--- Dataset records Enclosed Below ---
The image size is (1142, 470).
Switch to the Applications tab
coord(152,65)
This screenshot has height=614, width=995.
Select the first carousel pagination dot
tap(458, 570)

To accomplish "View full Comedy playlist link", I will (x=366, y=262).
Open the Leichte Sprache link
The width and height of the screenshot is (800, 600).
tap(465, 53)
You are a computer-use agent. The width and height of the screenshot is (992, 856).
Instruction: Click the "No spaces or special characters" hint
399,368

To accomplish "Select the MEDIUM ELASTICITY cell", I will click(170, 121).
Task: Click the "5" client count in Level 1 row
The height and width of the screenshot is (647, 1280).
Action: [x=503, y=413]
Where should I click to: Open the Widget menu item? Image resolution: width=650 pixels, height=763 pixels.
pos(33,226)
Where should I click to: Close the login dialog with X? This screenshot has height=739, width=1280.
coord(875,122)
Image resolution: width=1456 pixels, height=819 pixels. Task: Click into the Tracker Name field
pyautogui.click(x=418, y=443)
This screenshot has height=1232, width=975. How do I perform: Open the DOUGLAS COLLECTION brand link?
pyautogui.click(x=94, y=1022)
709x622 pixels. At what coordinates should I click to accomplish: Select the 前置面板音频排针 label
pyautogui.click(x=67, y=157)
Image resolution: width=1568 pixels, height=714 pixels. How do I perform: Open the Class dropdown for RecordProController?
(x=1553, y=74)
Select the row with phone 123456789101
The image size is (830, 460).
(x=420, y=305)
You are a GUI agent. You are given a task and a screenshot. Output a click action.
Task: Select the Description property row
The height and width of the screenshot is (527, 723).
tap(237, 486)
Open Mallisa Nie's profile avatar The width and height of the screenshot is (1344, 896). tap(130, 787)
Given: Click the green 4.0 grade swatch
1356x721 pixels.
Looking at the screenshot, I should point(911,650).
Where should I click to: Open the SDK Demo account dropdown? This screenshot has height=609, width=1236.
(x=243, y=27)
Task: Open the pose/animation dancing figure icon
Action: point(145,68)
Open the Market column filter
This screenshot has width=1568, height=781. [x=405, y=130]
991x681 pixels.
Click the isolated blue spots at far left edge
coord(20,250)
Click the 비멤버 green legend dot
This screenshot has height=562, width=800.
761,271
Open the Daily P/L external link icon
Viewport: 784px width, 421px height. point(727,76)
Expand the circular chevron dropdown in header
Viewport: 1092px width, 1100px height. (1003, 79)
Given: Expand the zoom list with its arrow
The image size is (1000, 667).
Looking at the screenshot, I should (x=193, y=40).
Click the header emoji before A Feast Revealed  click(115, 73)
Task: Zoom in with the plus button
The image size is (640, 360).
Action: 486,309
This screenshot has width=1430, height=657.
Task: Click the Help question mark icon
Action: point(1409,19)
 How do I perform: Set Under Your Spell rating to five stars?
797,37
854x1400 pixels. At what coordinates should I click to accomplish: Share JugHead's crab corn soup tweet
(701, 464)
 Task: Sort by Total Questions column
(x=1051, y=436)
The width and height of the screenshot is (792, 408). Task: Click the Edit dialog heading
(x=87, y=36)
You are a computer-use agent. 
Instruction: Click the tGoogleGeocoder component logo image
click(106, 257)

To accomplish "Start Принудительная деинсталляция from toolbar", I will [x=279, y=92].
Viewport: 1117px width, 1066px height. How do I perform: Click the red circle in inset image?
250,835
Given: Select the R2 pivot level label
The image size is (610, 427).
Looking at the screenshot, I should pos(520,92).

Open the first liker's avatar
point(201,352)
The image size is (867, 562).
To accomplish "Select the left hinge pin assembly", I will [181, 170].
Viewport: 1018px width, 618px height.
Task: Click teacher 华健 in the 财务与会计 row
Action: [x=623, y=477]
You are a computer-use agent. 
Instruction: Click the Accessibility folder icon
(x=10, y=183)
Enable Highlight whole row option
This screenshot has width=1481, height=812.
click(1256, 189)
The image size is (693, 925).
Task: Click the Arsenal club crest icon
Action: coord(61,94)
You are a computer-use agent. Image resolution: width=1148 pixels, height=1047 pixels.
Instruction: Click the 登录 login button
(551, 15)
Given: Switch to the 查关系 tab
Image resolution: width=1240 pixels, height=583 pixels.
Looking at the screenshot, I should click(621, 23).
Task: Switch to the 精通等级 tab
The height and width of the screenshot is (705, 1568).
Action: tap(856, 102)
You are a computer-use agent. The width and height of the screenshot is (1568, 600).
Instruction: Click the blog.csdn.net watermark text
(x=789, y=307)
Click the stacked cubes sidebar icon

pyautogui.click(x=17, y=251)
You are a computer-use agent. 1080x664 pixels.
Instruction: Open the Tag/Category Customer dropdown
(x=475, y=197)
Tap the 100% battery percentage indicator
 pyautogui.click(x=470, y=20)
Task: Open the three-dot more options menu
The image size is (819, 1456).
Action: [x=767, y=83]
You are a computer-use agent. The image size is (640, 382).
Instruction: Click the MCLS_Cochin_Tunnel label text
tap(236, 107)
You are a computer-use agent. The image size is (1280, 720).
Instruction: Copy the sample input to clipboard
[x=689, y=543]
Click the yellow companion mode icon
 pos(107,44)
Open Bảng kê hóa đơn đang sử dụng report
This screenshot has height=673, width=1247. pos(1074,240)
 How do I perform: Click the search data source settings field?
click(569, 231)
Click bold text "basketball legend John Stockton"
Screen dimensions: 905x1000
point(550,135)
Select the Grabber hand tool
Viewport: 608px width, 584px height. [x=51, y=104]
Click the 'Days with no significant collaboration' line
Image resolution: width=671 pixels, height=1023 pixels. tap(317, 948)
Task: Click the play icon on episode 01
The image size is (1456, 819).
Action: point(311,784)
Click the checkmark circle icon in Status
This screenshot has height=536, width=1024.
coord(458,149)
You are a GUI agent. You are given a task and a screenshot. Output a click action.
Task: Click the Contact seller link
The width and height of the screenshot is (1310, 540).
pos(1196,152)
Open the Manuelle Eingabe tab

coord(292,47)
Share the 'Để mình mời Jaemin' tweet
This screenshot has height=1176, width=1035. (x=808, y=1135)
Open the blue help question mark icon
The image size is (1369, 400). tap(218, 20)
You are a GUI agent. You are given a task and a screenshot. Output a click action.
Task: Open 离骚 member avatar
--- End of Enclosed Dataset records ---
### Task details
From the first line down to the last, give the records again exactly.

### Solution to this exercise
The image size is (1142, 470).
Switch to the Applications tab
coord(152,65)
This screenshot has height=614, width=995.
Select the first carousel pagination dot
tap(458, 570)

To accomplish "View full Comedy playlist link", I will (x=366, y=262).
Open the Leichte Sprache link
The width and height of the screenshot is (800, 600).
tap(465, 53)
You are a computer-use agent. The width and height of the screenshot is (992, 856).
Instruction: Click the "No spaces or special characters" hint
399,368

To accomplish "Select the MEDIUM ELASTICITY cell", I will click(170, 121).
Task: Click the "5" client count in Level 1 row
The height and width of the screenshot is (647, 1280).
Action: [x=503, y=413]
Where should I click to: Open the Widget menu item? Image resolution: width=650 pixels, height=763 pixels.
pos(33,226)
Where should I click to: Close the login dialog with X? This screenshot has height=739, width=1280.
coord(875,122)
Image resolution: width=1456 pixels, height=819 pixels. Task: Click into the Tracker Name field
pyautogui.click(x=418, y=443)
This screenshot has height=1232, width=975. How do I perform: Open the DOUGLAS COLLECTION brand link?
pyautogui.click(x=94, y=1022)
709x622 pixels. At what coordinates should I click to accomplish: Select the 前置面板音频排针 label
pyautogui.click(x=67, y=157)
Image resolution: width=1568 pixels, height=714 pixels. How do I perform: Open the Class dropdown for RecordProController?
(x=1553, y=74)
Select the row with phone 123456789101
The image size is (830, 460).
(x=420, y=305)
You are a GUI agent. You are given a task and a screenshot. Output a click action.
Task: Select the Description property row
The height and width of the screenshot is (527, 723).
tap(237, 486)
Open Mallisa Nie's profile avatar The width and height of the screenshot is (1344, 896). tap(130, 787)
Given: Click the green 4.0 grade swatch
1356x721 pixels.
Looking at the screenshot, I should point(911,650).
Where should I click to: Open the SDK Demo account dropdown? This screenshot has height=609, width=1236.
(x=243, y=27)
Task: Open the pose/animation dancing figure icon
Action: point(145,68)
Open the Market column filter
This screenshot has width=1568, height=781. [x=405, y=130]
991x681 pixels.
Click the isolated blue spots at far left edge
coord(20,250)
Click the 비멤버 green legend dot
This screenshot has height=562, width=800.
761,271
Open the Daily P/L external link icon
Viewport: 784px width, 421px height. point(727,76)
Expand the circular chevron dropdown in header
Viewport: 1092px width, 1100px height. (1003, 79)
Given: Expand the zoom list with its arrow
The image size is (1000, 667).
Looking at the screenshot, I should (x=193, y=40).
Click the header emoji before A Feast Revealed  click(115, 73)
Task: Zoom in with the plus button
The image size is (640, 360).
Action: 486,309
This screenshot has width=1430, height=657.
Task: Click the Help question mark icon
Action: point(1409,19)
 How do I perform: Set Under Your Spell rating to five stars?
797,37
854x1400 pixels. At what coordinates should I click to accomplish: Share JugHead's crab corn soup tweet
(701, 464)
 Task: Sort by Total Questions column
(x=1051, y=436)
The width and height of the screenshot is (792, 408). Task: Click the Edit dialog heading
(x=87, y=36)
You are a computer-use agent. 
Instruction: Click the tGoogleGeocoder component logo image
click(106, 257)

To accomplish "Start Принудительная деинсталляция from toolbar", I will [x=279, y=92].
Viewport: 1117px width, 1066px height. How do I perform: Click the red circle in inset image?
250,835
Given: Select the R2 pivot level label
The image size is (610, 427).
Looking at the screenshot, I should pos(520,92).

Open the first liker's avatar
point(201,352)
The image size is (867, 562).
To accomplish "Select the left hinge pin assembly", I will [181, 170].
Viewport: 1018px width, 618px height.
Task: Click teacher 华健 in the 财务与会计 row
Action: [x=623, y=477]
You are a computer-use agent. 
Instruction: Click the Accessibility folder icon
(x=10, y=183)
Enable Highlight whole row option
This screenshot has width=1481, height=812.
click(1256, 189)
The image size is (693, 925).
Task: Click the Arsenal club crest icon
Action: coord(61,94)
You are a computer-use agent. Image resolution: width=1148 pixels, height=1047 pixels.
Instruction: Click the 登录 login button
(551, 15)
Given: Switch to the 查关系 tab
Image resolution: width=1240 pixels, height=583 pixels.
Looking at the screenshot, I should click(621, 23).
Task: Switch to the 精通等级 tab
The height and width of the screenshot is (705, 1568).
Action: tap(856, 102)
You are a computer-use agent. The width and height of the screenshot is (1568, 600).
Instruction: Click the blog.csdn.net watermark text
(x=789, y=307)
Click the stacked cubes sidebar icon

pyautogui.click(x=17, y=251)
You are a computer-use agent. 1080x664 pixels.
Instruction: Open the Tag/Category Customer dropdown
(x=475, y=197)
Tap the 100% battery percentage indicator
 pyautogui.click(x=470, y=20)
Task: Open the three-dot more options menu
The image size is (819, 1456).
Action: [x=767, y=83]
You are a computer-use agent. The image size is (640, 382).
Instruction: Click the MCLS_Cochin_Tunnel label text
tap(236, 107)
You are a computer-use agent. The image size is (1280, 720).
Instruction: Copy the sample input to clipboard
[x=689, y=543]
Click the yellow companion mode icon
 pos(107,44)
Open Bảng kê hóa đơn đang sử dụng report
This screenshot has height=673, width=1247. pos(1074,240)
 How do I perform: Click the search data source settings field?
click(569, 231)
Click bold text "basketball legend John Stockton"
Screen dimensions: 905x1000
point(550,135)
Select the Grabber hand tool
Viewport: 608px width, 584px height. [x=51, y=104]
Click the 'Days with no significant collaboration' line
Image resolution: width=671 pixels, height=1023 pixels. tap(317, 948)
Task: Click the play icon on episode 01
The image size is (1456, 819).
Action: point(311,784)
Click the checkmark circle icon in Status
This screenshot has height=536, width=1024.
coord(458,149)
You are a GUI agent. You are given a task and a screenshot. Output a click action.
Task: Click the Contact seller link
The width and height of the screenshot is (1310, 540).
pos(1196,152)
Open the Manuelle Eingabe tab

coord(292,47)
Share the 'Để mình mời Jaemin' tweet
This screenshot has height=1176, width=1035. (x=808, y=1135)
Open the blue help question mark icon
The image size is (1369, 400). tap(218, 20)
You are a GUI agent. You are given a task and a screenshot. Output a click action.
Task: Open 离骚 member avatar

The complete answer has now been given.